The ball moving along the parabolic path.
Vector arrows for the initial velocity components, $v_{0x}$ and $v_{0y}$ (when toggled on).
(Optionally) a faded ghost trajectory for reference while you change parameters.

Controls

Initial Velocity (m/s): Changes $v_0$ and therefore both range and maximum height.
Angle (degrees): Changes $\theta$ , controlling how much of $v_0$ is vertical vs horizontal.
Gravity (m/s²): Adjusts $g$ , letting you explore motion on different planets.
Time Scale: Speeds up or slows down the animation in time.
Show Vectors: Toggles the display of the initial velocity components.
Show Full Path: Toggles the drawn full trajectory.
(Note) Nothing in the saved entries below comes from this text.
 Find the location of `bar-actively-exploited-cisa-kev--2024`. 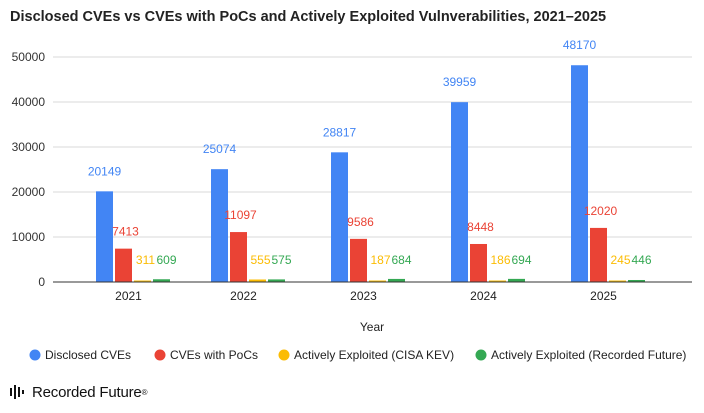

bar-actively-exploited-cisa-kev--2024 is located at coordinates (498, 281).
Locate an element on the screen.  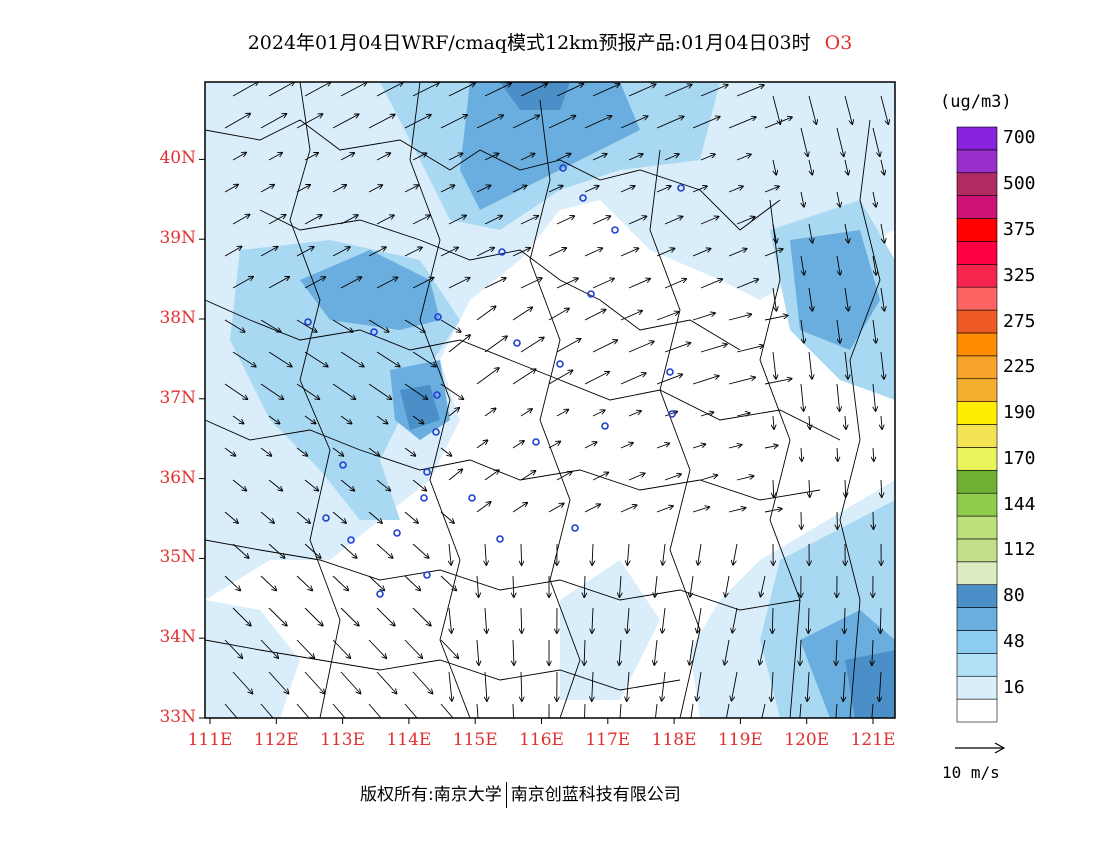
o3-region-dark-west is located at coordinates (370, 290).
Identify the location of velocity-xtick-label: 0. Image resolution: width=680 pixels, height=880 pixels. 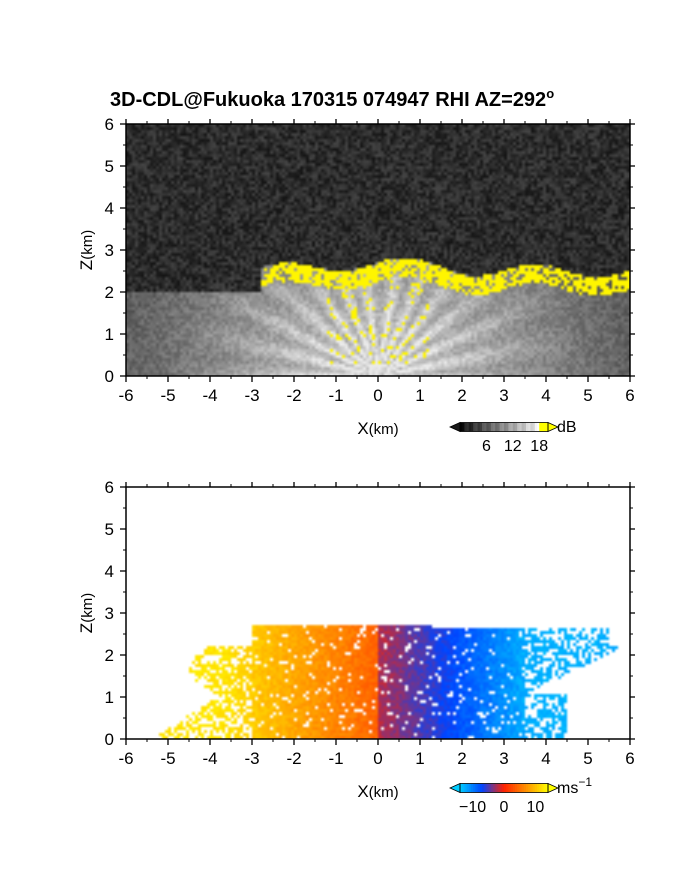
(378, 758).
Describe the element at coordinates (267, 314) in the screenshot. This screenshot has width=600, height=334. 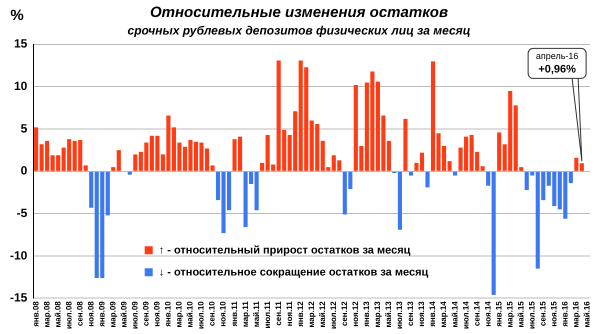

Cartesian vs Canvas Coordinates

The math uses a standard Cartesian system with $y$ positive upwards, but the HTML canvas has $y$ increasing downwards. To map physics coordinates $(x, y)$ to canvas $(X_c, Y_c)$ , we use:

\begin{aligned} X_c &= x_\text{offset} + x \cdot s, \\ Y_c &= y_\text{offset} - y \cdot s, \end{aligned}

where $s$ is a pixel-per-meter scale and the offsets place the origin near the ground at the base of the building.

How to Use This to Understand the Problem

Start with the default values (15 m/s, 30°) and watch the trajectory.
Increase the angle towards 90° to see more vertical motion and shorter horizontal range.
Decrease the angle towards 0° to see a flatter, more horizontal throw from the building.
Change gravity to see how the same initial throw behaves on different worlds (e.g., Moon vs Earth).

Under the hood, the animation simply evaluates:

x(t) = v_0\cos\theta \; t, \quad y(t) = 20 + v_0\sin\theta \; t - \tfrac{1}{2} g t^2

for many points in time between $t=0$ and the landing time $T$ , and then maps these coordinates to the canvas for drawing the smooth path and the moving ball.